A peel-away sheath is then advanced over the guidewire into the superior vena cava. The dilator portion of the sheath and guidewire are removed and the catheter portion of the device is advanced via the sheath into the superior vena cava using fluoroscopic guidance. The sheath is then peeled away, leaving the catheter in place. Incisions are closed using resorbable subcuticular sutures and cyanoacrylate glue (Fig. 1E). The port may be left accessed using a Huber (noncoring) needle if needed for immediate use. A final fluoroscopic image is obtained to confirm correct tip position (Fig. 1F).

DISCUSSION

Implantable ports consist of a single- or dual-lumen reservoir hub attached to a catheter. The reservoir hub is inserted into a subcutaneous pocket in the arm or chest and the catheter is tunneled to the accessed vein. These catheters are typically used for long-term intermittent medications such as required for chemotherapy. The port is accessed using a Huber (noncoring) needle.
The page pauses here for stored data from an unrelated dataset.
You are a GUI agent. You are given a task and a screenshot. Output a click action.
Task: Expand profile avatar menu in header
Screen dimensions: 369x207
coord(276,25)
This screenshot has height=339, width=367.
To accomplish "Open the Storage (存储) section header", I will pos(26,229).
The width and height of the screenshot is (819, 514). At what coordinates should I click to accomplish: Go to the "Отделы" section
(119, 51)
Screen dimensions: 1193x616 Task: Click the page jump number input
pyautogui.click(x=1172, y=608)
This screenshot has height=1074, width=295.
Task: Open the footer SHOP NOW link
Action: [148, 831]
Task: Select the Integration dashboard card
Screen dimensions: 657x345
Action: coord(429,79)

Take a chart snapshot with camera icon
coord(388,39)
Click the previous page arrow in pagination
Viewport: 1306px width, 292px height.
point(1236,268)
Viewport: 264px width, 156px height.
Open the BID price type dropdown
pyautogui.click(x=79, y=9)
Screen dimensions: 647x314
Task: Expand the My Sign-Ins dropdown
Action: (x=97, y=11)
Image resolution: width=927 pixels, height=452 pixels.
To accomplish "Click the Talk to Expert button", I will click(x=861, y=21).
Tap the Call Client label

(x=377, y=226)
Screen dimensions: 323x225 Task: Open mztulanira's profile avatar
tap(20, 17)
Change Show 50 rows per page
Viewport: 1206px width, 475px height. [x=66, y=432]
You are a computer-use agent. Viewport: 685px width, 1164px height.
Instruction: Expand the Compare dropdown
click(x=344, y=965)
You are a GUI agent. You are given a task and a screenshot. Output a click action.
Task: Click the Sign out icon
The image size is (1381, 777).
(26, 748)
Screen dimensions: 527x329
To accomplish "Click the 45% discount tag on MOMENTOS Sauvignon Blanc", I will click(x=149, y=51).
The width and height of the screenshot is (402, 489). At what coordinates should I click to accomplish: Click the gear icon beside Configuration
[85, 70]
In my hospital, chest ports are placed almost exclusively in patients with cancer and used for chemotherapy. We have largely abandoned arm ports because of their higher risk of infection and symptomatic subclavian vein thrombosis. As with other central venous access devices, procedural complications include inadvertent arterial puncture, pneumothorax, malposition, and central vein laceration.

Pneumothorax is very uncommon when the internal jugular veins are used as access sites and punctured using ultrasound guidance. Central vein laceration is a catastrophic complication that most commonly occurs when the peel-away sheath is advanced into the superior vena cava, causing buckling of the guidewire and inadvertent advancement of the dilator portion of the sheath through the vein. The best way to avoid this complication is to preclude wire buckling by advancing the peel-away sheath only over a stiff wire (such as an Amplatz superstiff wire) positioned with its distal tip in the inferior vena cava. Symptomatic central vein thrombosis generally occurs only with subclavian vein ports (5–10%)—it is exceedingly rare with internal jugular vein ports (<1%).

We reported the first series of internal jugular vein chest ports placed by interventional radiologists in 1997. Our series had complication rates lower than or equal to those of comparable surgical series and a rate of symptomatic central venous thrombosis (0%) less than in any reported series. This was attributed to the use of the internal jugular vein. Since this report, we have placed over 2000 of these devices in our hospital and it has become a routine procedure in our interventional radiology suites.